=== Page excerpt ===
To: Editors, News Directors

Date: December 23, 2004

For: Immediate Release

 


 

Commission Rejects UniSource Acquisition

PHOENIX – After two full days of deliberation on the proposed purchase of UniSource Energy by an investor group, the Commissioners voted Tuesday to deny the acquisition.  Commissioners Bill Mundell, Jeff Hatch-Miller, Mike Gleason and Kris Mayes voted to approve the Recommended Opinion and Order drafted by Administrative Law Judge Jane Rodda in early November.  Commission Chairman Marc Spitzer cast a dissenting vote. 

 

Judge Rodda’s recommendation, now approved by a majority of the Commissioners, found that the risks of the proposed UniSource reorganization outweighed any expected benefits and that the standard of review prescribed under Arizona law therefore requires denial of the transaction.

 

The applicants argued that the transaction should be approved because it would enhance the company’s financial status, its ability to attract capital and its ability to provide safe and reliable utility service.  A majority of the Commissioners and the judge reached a different conclusion after reviewing all aspects of the proposal.  They concluded that the transaction does not meet the standard of being in the public interest.

 

What did the Commissioners focus on during their two days of deliberation?

 

The Commissioners each asked detailed questions of the judge, applicant and other parties involved in the case.  Many of the questions dealt with the risks the transaction might pose to the customers – the ratepayers – who depend on the regulated utilities.
=== Supplied information ===
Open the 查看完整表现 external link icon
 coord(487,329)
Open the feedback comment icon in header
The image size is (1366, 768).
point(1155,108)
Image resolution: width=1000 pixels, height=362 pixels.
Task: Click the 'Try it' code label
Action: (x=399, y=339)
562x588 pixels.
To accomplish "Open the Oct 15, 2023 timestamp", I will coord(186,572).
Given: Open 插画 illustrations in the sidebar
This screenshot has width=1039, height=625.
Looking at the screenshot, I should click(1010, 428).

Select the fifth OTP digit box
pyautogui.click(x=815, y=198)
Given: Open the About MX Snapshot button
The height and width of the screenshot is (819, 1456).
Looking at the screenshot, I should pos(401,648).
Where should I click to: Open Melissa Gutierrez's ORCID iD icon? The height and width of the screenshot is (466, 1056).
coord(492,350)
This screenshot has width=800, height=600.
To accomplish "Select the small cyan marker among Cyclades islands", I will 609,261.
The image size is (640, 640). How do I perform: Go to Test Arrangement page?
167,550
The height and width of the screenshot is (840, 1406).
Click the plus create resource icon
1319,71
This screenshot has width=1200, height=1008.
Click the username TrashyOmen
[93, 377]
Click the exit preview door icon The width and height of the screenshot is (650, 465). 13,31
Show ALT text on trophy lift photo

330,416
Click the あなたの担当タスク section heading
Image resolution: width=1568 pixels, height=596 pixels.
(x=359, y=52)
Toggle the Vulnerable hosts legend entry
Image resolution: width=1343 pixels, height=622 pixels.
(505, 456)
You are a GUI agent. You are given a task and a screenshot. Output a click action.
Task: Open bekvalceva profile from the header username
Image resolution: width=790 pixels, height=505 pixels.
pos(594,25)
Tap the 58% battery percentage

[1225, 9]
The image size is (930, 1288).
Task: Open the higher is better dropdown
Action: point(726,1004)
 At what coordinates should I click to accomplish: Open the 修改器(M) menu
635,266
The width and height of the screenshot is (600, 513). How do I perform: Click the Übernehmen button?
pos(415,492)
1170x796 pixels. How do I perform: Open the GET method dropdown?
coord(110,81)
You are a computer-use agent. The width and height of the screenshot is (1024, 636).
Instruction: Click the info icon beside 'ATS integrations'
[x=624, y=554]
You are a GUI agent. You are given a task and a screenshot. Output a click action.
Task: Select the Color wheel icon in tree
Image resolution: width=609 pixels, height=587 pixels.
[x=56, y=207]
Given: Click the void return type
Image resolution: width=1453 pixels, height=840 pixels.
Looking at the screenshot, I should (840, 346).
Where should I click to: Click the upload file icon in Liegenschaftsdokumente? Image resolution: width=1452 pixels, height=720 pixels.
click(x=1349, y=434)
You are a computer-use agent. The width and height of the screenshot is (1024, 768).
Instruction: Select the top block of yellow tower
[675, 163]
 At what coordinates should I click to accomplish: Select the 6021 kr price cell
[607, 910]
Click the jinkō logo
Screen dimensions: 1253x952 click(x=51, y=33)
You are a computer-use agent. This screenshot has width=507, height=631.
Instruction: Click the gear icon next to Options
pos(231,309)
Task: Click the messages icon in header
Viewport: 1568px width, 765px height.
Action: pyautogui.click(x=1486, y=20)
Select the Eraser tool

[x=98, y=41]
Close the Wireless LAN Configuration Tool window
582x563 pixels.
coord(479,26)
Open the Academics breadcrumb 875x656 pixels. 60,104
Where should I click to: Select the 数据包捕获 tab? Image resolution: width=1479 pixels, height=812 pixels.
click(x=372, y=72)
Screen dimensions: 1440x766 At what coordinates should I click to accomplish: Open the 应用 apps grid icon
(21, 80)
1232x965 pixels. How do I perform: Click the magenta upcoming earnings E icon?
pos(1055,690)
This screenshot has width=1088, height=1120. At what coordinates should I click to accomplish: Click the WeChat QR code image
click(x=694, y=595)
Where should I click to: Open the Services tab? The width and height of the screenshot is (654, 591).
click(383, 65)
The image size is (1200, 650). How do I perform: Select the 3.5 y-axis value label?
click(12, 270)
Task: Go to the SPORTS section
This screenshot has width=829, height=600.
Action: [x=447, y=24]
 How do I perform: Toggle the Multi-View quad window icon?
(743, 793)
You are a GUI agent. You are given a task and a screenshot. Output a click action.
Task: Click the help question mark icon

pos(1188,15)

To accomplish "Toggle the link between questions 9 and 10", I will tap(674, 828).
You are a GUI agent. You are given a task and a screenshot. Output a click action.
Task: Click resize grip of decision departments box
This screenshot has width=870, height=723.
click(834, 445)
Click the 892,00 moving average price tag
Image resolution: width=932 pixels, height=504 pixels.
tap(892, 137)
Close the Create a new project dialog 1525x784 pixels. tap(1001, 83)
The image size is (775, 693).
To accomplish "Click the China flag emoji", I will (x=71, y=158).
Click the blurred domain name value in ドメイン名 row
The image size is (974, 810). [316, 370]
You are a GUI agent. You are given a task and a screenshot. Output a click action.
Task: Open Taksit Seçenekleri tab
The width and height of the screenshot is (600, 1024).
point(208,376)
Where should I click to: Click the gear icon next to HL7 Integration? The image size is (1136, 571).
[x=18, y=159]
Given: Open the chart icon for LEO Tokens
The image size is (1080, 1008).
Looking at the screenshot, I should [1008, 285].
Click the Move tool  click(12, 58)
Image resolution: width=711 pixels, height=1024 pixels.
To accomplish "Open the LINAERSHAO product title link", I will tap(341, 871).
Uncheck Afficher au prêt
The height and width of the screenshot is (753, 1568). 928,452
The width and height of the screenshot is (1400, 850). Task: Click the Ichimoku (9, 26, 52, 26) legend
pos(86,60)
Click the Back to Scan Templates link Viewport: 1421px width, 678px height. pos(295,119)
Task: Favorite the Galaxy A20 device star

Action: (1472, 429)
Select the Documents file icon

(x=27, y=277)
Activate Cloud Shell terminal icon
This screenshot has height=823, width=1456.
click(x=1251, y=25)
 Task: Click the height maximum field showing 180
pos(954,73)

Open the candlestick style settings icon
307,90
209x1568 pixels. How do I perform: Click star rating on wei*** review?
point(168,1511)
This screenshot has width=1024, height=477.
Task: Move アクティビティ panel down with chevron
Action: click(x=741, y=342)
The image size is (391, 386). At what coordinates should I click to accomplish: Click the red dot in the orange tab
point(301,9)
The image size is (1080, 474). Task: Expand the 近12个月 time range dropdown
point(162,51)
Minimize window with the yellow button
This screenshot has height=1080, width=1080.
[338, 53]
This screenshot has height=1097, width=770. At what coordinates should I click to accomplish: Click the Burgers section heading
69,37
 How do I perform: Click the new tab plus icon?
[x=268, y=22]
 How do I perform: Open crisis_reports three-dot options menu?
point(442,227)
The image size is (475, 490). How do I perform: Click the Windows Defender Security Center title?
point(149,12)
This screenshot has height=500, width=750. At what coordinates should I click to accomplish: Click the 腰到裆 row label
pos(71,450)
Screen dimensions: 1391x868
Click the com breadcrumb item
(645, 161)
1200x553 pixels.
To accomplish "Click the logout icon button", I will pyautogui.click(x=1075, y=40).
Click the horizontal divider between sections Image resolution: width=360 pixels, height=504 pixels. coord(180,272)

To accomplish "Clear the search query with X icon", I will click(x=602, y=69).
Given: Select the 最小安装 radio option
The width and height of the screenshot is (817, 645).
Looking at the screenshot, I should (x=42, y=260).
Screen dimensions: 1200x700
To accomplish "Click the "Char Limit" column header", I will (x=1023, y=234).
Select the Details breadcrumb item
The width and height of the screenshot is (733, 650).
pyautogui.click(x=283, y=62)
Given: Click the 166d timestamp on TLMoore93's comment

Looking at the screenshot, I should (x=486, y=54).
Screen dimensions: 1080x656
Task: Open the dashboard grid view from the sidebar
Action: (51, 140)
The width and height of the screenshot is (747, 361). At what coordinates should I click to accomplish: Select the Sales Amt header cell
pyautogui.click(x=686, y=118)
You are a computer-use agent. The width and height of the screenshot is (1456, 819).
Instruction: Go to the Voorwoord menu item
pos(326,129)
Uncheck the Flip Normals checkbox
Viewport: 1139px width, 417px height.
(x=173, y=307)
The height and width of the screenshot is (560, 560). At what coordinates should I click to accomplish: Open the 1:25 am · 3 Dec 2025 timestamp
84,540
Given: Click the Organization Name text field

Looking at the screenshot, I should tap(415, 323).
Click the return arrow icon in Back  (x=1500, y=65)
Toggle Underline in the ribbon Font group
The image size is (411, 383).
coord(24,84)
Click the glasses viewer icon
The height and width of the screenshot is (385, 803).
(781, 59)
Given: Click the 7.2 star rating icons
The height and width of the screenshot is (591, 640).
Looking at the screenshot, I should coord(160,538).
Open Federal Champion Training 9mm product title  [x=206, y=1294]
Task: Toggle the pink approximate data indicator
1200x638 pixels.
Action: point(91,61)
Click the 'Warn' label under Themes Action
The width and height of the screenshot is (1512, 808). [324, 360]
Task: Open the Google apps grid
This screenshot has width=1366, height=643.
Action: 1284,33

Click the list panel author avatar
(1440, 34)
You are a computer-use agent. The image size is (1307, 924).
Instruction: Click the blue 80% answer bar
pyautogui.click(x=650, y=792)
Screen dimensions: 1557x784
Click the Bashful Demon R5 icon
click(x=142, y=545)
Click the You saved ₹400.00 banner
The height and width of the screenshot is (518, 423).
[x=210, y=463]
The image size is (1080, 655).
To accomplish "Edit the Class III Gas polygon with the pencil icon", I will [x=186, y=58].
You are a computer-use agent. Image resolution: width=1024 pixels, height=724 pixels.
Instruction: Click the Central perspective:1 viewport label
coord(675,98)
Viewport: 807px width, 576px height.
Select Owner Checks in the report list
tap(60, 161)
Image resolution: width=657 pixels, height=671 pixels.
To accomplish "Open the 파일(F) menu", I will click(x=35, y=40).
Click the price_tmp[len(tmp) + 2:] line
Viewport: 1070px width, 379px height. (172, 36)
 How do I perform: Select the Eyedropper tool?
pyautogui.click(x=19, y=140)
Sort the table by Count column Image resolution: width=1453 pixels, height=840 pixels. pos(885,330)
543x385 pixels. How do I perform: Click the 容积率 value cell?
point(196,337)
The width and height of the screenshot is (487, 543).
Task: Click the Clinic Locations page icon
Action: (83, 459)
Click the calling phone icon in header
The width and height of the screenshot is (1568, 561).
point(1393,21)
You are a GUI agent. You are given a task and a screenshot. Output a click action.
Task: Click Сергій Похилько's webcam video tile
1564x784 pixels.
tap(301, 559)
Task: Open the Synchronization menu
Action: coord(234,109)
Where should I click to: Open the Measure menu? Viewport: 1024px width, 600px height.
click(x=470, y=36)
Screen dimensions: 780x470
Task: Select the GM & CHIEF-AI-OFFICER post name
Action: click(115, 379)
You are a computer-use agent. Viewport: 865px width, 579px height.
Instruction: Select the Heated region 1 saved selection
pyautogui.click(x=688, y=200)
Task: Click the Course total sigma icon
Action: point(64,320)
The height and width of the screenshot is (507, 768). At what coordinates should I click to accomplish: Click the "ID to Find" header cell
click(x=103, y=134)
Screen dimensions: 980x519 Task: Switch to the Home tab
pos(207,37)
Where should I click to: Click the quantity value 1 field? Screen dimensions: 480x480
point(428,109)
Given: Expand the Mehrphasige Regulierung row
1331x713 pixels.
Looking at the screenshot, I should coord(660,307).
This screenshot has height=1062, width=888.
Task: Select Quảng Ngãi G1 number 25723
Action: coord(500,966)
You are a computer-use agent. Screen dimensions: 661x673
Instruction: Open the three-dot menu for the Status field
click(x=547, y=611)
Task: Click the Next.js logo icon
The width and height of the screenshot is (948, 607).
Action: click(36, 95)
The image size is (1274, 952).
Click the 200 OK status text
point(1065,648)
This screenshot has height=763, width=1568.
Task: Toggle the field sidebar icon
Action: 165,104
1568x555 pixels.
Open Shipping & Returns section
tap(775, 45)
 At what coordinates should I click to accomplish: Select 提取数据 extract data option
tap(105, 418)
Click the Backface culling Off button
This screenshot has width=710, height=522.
===
Given request: Retype the passage from the UniSource press release, beginning at the words "Commission Rejects UniSource" and stopping after "of the transaction.". The material plays no part in what comes next.

Finished answer:
Commission Rejects UniSource Acquisition

PHOENIX – After two full days of deliberation on the proposed purchase of UniSource Energy by an investor group, the Commissioners voted Tuesday to deny the acquisition.  Commissioners Bill Mundell, Jeff Hatch-Miller, Mike Gleason and Kris Mayes voted to approve the Recommended Opinion and Order drafted by Administrative Law Judge Jane Rodda in early November.  Commission Chairman Marc Spitzer cast a dissenting vote. 

 

Judge Rodda’s recommendation, now approved by a majority of the Commissioners, found that the risks of the proposed UniSource reorganization outweighed any expected benefits and that the standard of review prescribed under Arizona law therefore requires denial of the transaction.